What is needed — Make an exact transcription of the data below.

Available records —
┏━━
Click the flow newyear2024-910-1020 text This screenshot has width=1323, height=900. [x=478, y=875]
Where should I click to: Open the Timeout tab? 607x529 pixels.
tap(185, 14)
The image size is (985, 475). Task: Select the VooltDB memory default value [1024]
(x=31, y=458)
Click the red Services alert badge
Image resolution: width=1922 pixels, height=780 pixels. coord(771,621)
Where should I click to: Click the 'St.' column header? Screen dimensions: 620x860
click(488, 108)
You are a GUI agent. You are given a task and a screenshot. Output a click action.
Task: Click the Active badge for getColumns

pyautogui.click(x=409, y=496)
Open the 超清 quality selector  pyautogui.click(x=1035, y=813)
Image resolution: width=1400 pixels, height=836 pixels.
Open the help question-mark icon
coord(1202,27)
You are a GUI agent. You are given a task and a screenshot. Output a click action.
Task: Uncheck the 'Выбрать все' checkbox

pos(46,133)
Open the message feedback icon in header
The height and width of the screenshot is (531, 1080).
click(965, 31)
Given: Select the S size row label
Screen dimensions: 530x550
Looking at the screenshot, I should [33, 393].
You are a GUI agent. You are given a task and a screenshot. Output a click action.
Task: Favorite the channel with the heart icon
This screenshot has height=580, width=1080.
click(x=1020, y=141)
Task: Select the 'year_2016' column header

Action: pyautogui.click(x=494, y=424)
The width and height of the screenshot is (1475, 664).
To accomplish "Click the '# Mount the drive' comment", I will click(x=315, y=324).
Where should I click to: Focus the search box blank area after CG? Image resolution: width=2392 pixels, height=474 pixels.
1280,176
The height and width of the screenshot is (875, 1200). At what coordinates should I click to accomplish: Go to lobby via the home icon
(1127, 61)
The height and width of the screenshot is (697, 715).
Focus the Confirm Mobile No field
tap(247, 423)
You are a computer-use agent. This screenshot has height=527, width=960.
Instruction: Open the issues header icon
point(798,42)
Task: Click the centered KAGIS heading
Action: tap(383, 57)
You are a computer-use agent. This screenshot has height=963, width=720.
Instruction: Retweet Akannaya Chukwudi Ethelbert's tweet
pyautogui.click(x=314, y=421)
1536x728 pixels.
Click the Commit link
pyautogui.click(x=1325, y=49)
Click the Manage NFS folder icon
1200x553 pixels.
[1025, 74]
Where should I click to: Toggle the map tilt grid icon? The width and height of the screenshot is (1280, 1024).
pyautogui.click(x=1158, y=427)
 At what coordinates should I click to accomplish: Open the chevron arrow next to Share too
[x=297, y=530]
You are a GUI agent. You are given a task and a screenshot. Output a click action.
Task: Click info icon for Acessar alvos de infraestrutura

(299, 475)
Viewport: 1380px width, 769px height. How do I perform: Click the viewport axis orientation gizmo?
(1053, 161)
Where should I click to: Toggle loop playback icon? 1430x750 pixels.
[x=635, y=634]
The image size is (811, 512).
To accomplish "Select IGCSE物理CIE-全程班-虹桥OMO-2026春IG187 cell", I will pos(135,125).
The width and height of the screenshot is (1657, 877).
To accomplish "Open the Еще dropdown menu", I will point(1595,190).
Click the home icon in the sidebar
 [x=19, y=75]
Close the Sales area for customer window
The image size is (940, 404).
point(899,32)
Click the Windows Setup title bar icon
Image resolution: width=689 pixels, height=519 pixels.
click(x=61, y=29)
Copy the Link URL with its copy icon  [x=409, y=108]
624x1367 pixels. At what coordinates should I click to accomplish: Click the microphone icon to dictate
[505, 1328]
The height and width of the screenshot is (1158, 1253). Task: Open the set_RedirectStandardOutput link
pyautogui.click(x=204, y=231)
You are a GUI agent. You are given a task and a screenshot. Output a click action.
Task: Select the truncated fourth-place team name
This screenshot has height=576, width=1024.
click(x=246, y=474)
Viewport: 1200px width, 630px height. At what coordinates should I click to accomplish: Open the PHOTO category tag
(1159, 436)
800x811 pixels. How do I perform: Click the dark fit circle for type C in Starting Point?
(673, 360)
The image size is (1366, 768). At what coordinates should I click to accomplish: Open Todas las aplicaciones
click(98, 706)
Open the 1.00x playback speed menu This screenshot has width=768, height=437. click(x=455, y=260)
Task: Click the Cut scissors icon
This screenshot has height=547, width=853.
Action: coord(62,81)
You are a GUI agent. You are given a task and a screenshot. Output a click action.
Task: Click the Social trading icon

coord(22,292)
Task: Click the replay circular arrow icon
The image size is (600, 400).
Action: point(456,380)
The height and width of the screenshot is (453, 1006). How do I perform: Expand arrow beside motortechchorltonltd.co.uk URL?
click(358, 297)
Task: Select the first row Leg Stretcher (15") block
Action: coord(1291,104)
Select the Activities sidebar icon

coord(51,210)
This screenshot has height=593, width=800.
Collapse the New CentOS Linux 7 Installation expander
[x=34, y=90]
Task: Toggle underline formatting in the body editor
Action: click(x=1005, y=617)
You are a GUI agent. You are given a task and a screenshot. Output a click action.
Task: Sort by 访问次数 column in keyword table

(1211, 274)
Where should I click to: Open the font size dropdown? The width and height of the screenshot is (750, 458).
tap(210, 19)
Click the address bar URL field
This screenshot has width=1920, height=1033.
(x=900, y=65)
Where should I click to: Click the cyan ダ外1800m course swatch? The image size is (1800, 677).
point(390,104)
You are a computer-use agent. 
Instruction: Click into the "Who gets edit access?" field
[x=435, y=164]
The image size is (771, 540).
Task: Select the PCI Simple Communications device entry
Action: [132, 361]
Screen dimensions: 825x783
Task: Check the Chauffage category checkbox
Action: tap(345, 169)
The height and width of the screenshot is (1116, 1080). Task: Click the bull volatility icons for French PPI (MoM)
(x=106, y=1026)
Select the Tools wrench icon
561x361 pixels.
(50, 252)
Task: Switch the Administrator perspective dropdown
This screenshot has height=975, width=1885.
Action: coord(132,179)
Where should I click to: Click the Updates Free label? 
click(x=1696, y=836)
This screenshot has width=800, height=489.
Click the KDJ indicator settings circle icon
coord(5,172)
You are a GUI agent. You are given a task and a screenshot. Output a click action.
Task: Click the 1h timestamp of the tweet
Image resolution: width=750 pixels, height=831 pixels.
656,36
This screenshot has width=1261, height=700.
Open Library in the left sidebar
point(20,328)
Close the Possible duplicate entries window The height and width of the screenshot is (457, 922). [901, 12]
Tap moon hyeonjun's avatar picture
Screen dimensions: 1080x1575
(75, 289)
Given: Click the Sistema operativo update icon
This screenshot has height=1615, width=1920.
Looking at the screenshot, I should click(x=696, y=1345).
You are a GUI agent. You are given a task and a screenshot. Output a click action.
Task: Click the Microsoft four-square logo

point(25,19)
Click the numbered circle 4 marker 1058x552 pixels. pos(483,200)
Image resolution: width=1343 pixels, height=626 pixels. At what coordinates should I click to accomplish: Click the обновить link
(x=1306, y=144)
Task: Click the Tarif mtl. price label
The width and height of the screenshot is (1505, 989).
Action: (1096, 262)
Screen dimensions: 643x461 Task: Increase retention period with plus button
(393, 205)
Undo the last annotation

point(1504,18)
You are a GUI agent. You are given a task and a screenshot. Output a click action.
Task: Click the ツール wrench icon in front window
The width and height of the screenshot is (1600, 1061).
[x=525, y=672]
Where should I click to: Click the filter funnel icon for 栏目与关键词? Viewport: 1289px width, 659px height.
┗━━
Written solution —
Click the flow newyear2024-910-1020 text This screenshot has width=1323, height=900. [x=478, y=875]
Where should I click to: Open the Timeout tab? 607x529 pixels.
tap(185, 14)
The image size is (985, 475). Task: Select the VooltDB memory default value [1024]
(x=31, y=458)
Click the red Services alert badge
Image resolution: width=1922 pixels, height=780 pixels. coord(771,621)
Where should I click to: Click the 'St.' column header? Screen dimensions: 620x860
click(488, 108)
You are a GUI agent. You are given a task and a screenshot. Output a click action.
Task: Click the Active badge for getColumns

pyautogui.click(x=409, y=496)
Open the 超清 quality selector  pyautogui.click(x=1035, y=813)
Image resolution: width=1400 pixels, height=836 pixels.
Open the help question-mark icon
coord(1202,27)
You are a GUI agent. You are given a task and a screenshot. Output a click action.
Task: Uncheck the 'Выбрать все' checkbox

pos(46,133)
Open the message feedback icon in header
The height and width of the screenshot is (531, 1080).
click(965, 31)
Given: Select the S size row label
Screen dimensions: 530x550
Looking at the screenshot, I should [33, 393].
You are a GUI agent. You are given a task and a screenshot. Output a click action.
Task: Favorite the channel with the heart icon
This screenshot has height=580, width=1080.
click(x=1020, y=141)
Task: Select the 'year_2016' column header

Action: pyautogui.click(x=494, y=424)
The width and height of the screenshot is (1475, 664).
To accomplish "Click the '# Mount the drive' comment", I will click(x=315, y=324).
Where should I click to: Focus the search box blank area after CG? Image resolution: width=2392 pixels, height=474 pixels.
1280,176
The height and width of the screenshot is (875, 1200). At what coordinates should I click to accomplish: Go to lobby via the home icon
(1127, 61)
The height and width of the screenshot is (697, 715).
Focus the Confirm Mobile No field
tap(247, 423)
You are a computer-use agent. This screenshot has height=527, width=960.
Instruction: Open the issues header icon
point(798,42)
Task: Click the centered KAGIS heading
Action: tap(383, 57)
You are a computer-use agent. This screenshot has height=963, width=720.
Instruction: Retweet Akannaya Chukwudi Ethelbert's tweet
pyautogui.click(x=314, y=421)
1536x728 pixels.
Click the Commit link
pyautogui.click(x=1325, y=49)
Click the Manage NFS folder icon
1200x553 pixels.
[1025, 74]
Where should I click to: Toggle the map tilt grid icon? The width and height of the screenshot is (1280, 1024).
pyautogui.click(x=1158, y=427)
 At what coordinates should I click to accomplish: Open the chevron arrow next to Share too
[x=297, y=530]
You are a GUI agent. You are given a task and a screenshot. Output a click action.
Task: Click info icon for Acessar alvos de infraestrutura

(299, 475)
Viewport: 1380px width, 769px height. How do I perform: Click the viewport axis orientation gizmo?
(1053, 161)
Where should I click to: Toggle loop playback icon? 1430x750 pixels.
[x=635, y=634]
The image size is (811, 512).
To accomplish "Select IGCSE物理CIE-全程班-虹桥OMO-2026春IG187 cell", I will pos(135,125).
The width and height of the screenshot is (1657, 877).
To accomplish "Open the Еще dropdown menu", I will point(1595,190).
Click the home icon in the sidebar
 [x=19, y=75]
Close the Sales area for customer window
The image size is (940, 404).
point(899,32)
Click the Windows Setup title bar icon
Image resolution: width=689 pixels, height=519 pixels.
click(x=61, y=29)
Copy the Link URL with its copy icon  [x=409, y=108]
624x1367 pixels. At what coordinates should I click to accomplish: Click the microphone icon to dictate
[505, 1328]
The height and width of the screenshot is (1158, 1253). Task: Open the set_RedirectStandardOutput link
pyautogui.click(x=204, y=231)
You are a GUI agent. You are given a task and a screenshot. Output a click action.
Task: Select the truncated fourth-place team name
This screenshot has height=576, width=1024.
click(x=246, y=474)
Viewport: 1200px width, 630px height. At what coordinates should I click to accomplish: Open the PHOTO category tag
(1159, 436)
800x811 pixels. How do I perform: Click the dark fit circle for type C in Starting Point?
(673, 360)
The image size is (1366, 768). At what coordinates should I click to accomplish: Open Todas las aplicaciones
click(98, 706)
Open the 1.00x playback speed menu This screenshot has width=768, height=437. click(x=455, y=260)
Task: Click the Cut scissors icon
This screenshot has height=547, width=853.
Action: coord(62,81)
You are a GUI agent. You are given a task and a screenshot. Output a click action.
Task: Click the Social trading icon

coord(22,292)
Task: Click the replay circular arrow icon
The image size is (600, 400).
Action: point(456,380)
The height and width of the screenshot is (453, 1006). How do I perform: Expand arrow beside motortechchorltonltd.co.uk URL?
click(358, 297)
Task: Select the first row Leg Stretcher (15") block
Action: coord(1291,104)
Select the Activities sidebar icon

coord(51,210)
This screenshot has height=593, width=800.
Collapse the New CentOS Linux 7 Installation expander
[x=34, y=90]
Task: Toggle underline formatting in the body editor
Action: click(x=1005, y=617)
You are a GUI agent. You are given a task and a screenshot. Output a click action.
Task: Sort by 访问次数 column in keyword table

(1211, 274)
Where should I click to: Open the font size dropdown? The width and height of the screenshot is (750, 458).
tap(210, 19)
Click the address bar URL field
This screenshot has width=1920, height=1033.
(x=900, y=65)
Where should I click to: Click the cyan ダ外1800m course swatch? The image size is (1800, 677).
point(390,104)
You are a computer-use agent. 
Instruction: Click into the "Who gets edit access?" field
[x=435, y=164]
The image size is (771, 540).
Task: Select the PCI Simple Communications device entry
Action: [132, 361]
Screen dimensions: 825x783
Task: Check the Chauffage category checkbox
Action: tap(345, 169)
The height and width of the screenshot is (1116, 1080). Task: Click the bull volatility icons for French PPI (MoM)
(x=106, y=1026)
Select the Tools wrench icon
561x361 pixels.
(50, 252)
Task: Switch the Administrator perspective dropdown
This screenshot has height=975, width=1885.
Action: coord(132,179)
Where should I click to: Click the Updates Free label? 
click(x=1696, y=836)
This screenshot has width=800, height=489.
Click the KDJ indicator settings circle icon
coord(5,172)
You are a GUI agent. You are given a task and a screenshot. Output a click action.
Task: Click the 1h timestamp of the tweet
Image resolution: width=750 pixels, height=831 pixels.
656,36
This screenshot has width=1261, height=700.
Open Library in the left sidebar
point(20,328)
Close the Possible duplicate entries window The height and width of the screenshot is (457, 922). [901, 12]
Tap moon hyeonjun's avatar picture
Screen dimensions: 1080x1575
(75, 289)
Given: Click the Sistema operativo update icon
This screenshot has height=1615, width=1920.
Looking at the screenshot, I should click(x=696, y=1345).
You are a GUI agent. You are given a task and a screenshot. Output a click action.
Task: Click the Microsoft four-square logo

point(25,19)
Click the numbered circle 4 marker 1058x552 pixels. pos(483,200)
Image resolution: width=1343 pixels, height=626 pixels. At what coordinates should I click to accomplish: Click the обновить link
(x=1306, y=144)
Task: Click the Tarif mtl. price label
The width and height of the screenshot is (1505, 989).
Action: (1096, 262)
Screen dimensions: 643x461 Task: Increase retention period with plus button
(393, 205)
Undo the last annotation

point(1504,18)
You are a GUI agent. You are given a task and a screenshot. Output a click action.
Task: Click the ツール wrench icon in front window
The width and height of the screenshot is (1600, 1061).
[x=525, y=672]
Where should I click to: Click the filter funnel icon for 栏目与关键词? Viewport: 1289px width, 659px height.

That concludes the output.